Using the entries that follow, write out the line containing "Task: Open the user profile avatar D", the line containing "Image resolution: width=1330", and every line between them, exactly and nothing else.

▶ _DATA FOR REVIEW_
=== Section Start ===

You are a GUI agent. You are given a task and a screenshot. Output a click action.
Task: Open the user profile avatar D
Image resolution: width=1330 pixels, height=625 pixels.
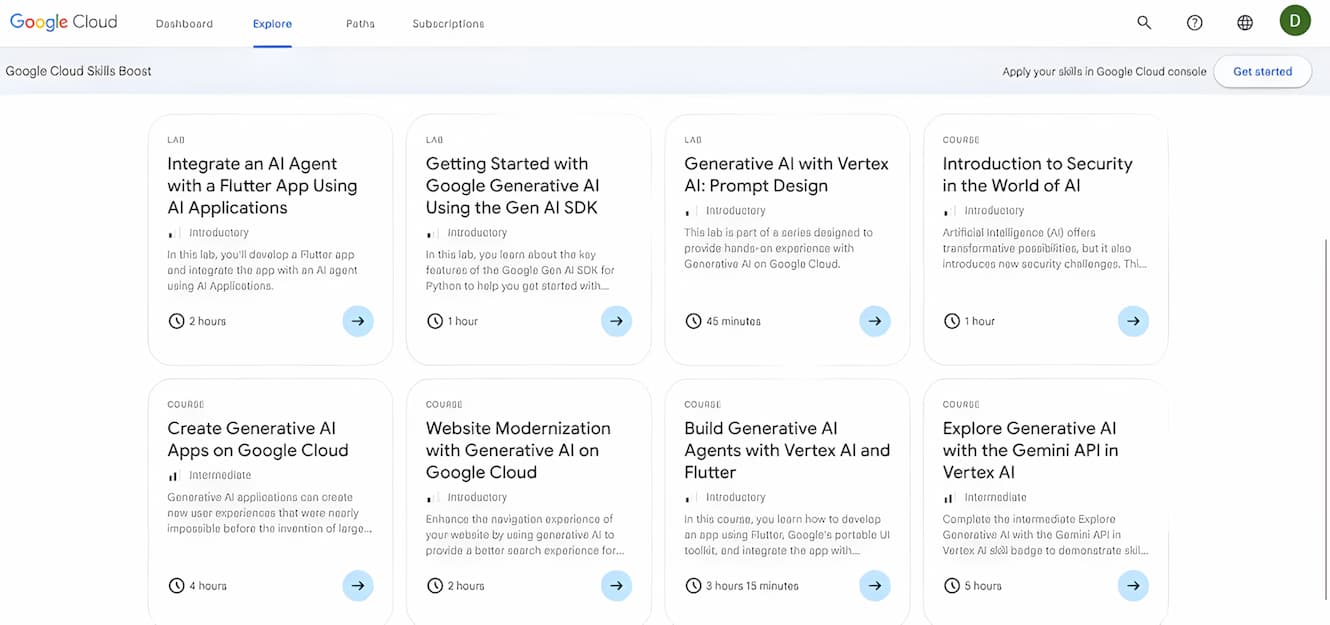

=== Section End ===
=== Section Start ===

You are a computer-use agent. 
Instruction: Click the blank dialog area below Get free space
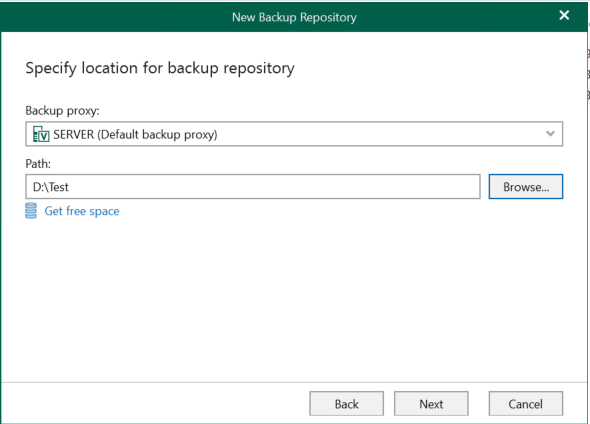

=== Section End ===

▶ _OUTPUT OF THE TASK_
Task: Open the user profile avatar D
Image resolution: width=1330 pixels, height=625 pixels.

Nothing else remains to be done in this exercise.